American businessman and soldier (1835–1864)

Charles Russell Lowell III (January 2, 1835 – October 20, 1864) was an American railroad executive and a Union Army general during the American Civil War. He was mortally wounded at the Battle of Cedar Creek.

==Early life==
Charles Russell Lowell III was born in Boston, Massachusetts on January 2, 1835. His mother, Anna Cabot Jackson, a daughter of Patrick Tracy Jackson, married Charles Russell Lowell, Jr., brother of Robert Traill Spence Lowell and James Russell Lowell. Charles Jr., Robert, and James were sons of Unitarian Minister Charles Lowell. Anna wrote verse and books on education. Lowell III graduated as the valedictorian from Harvard College in 1854, and worked in an iron mill in Trenton, New Jersey, for a few months in 1855. He spent two years abroad, and from 1858 to 1860 was local treasurer of the Burlington and Missouri River Railroad. In 1860, he took charge of the Mount Savage Iron Works in Cumberland, Maryland.

==Civil War==
Lowell entered the Union Army in June 1861, and was commissioned as a captain in the 3rd U.S. Cavalry, transferring to the 6th U.S. Cavalry in August. He served as an aide-de-camp to General George B. McClellan during the formation of the Army of the Potomac in the summer and fall of 1861 and continued at McClellan's side during the 1862 Peninsula Campaign and the Battle of Antietam.

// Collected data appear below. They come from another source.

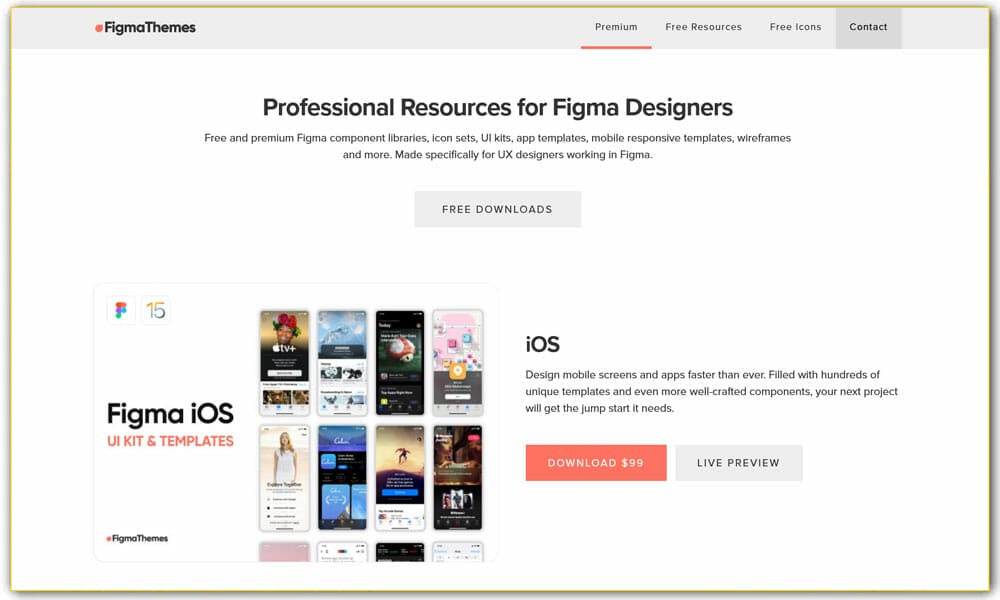Click the Figma iOS UI Kit cover area
The width and height of the screenshot is (1000, 600).
point(172,420)
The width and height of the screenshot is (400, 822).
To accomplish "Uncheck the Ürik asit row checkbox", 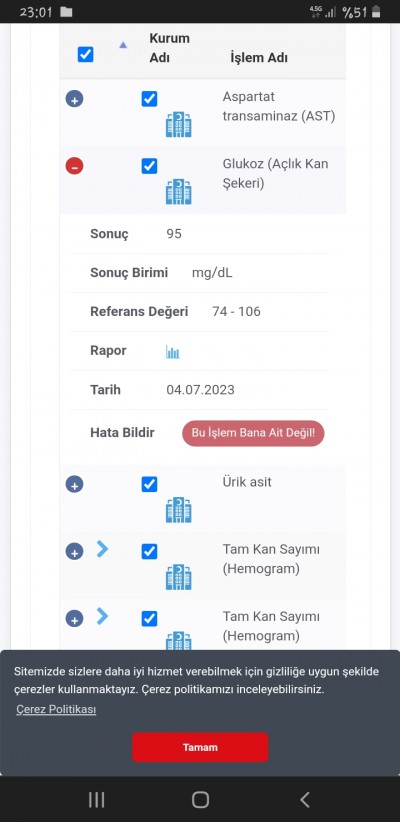I will click(149, 484).
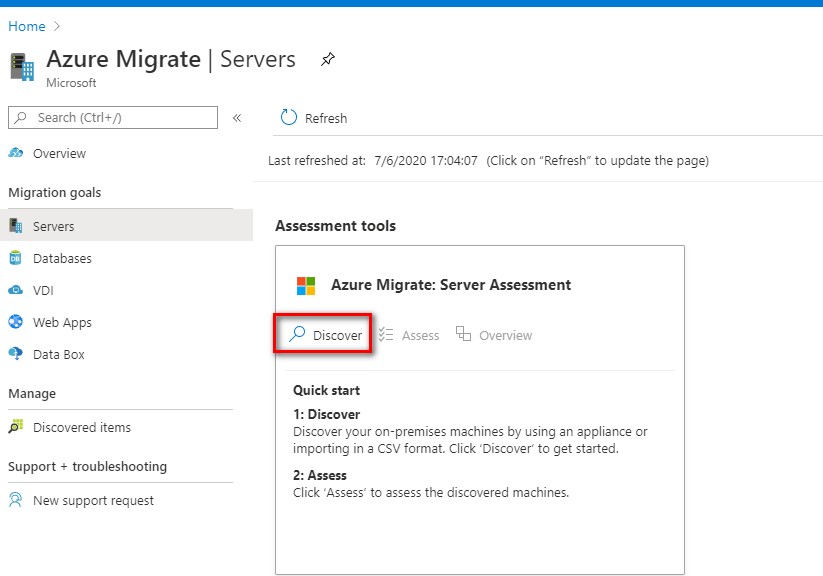
Task: Collapse the sidebar with double chevron
Action: pyautogui.click(x=237, y=118)

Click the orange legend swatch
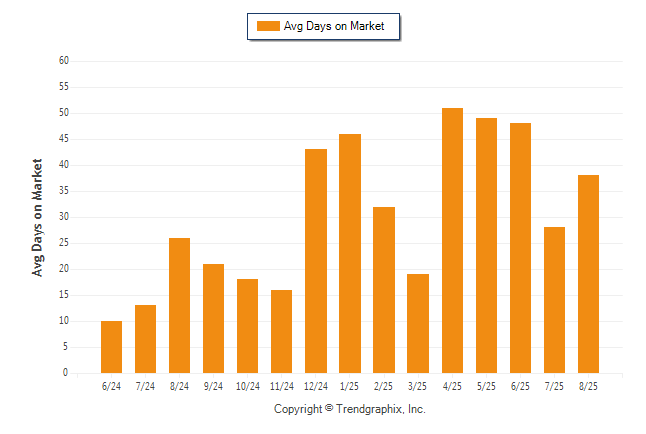point(268,26)
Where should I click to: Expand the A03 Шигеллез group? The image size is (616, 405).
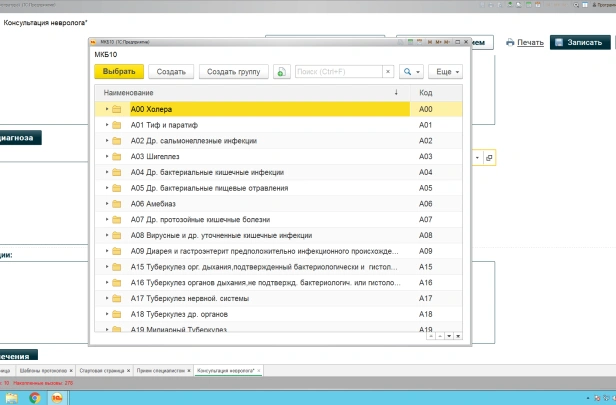point(107,157)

In 1863 Lowell recruited and organized the 2nd Massachusetts Cavalry, and on May 10 was appointed its colonel. During the winter of 1863–1864, he was in charge of the outer defenses of Washington, D.C., and was engaged in repelling the raid by Confederate Lt. Gen. Jubal Early that reached the outskirts of the capital. In February, 1864, near Vienna, Virginia Lowell ordered the drumhead execution of William E. "Pony" Ormsby, a deserter and traitor who fled to join Colonel John S. Mosby's (CSA) campaign.

During the Valley Campaigns of 1864, Lowell commanded a brigade of cavalry in Brig. Gen. Wesley Merritt's division of the Cavalry Corps of Maj. Gen. Philip Sheridan's army. He distinguished himself at Third Winchester and took a leading role in the Confederate rout at Tom's Brook. He was mortally wounded during the Union counterattack at the Battle of Cedar Creek on October 19, 1864. General Sheridan interceded to ensure that he was promoted to brigadier general on that day. He died on the next day at Middletown, Virginia, at the age of 29. He is buried in the Mount Auburn Cemetery, Cambridge, Massachusetts.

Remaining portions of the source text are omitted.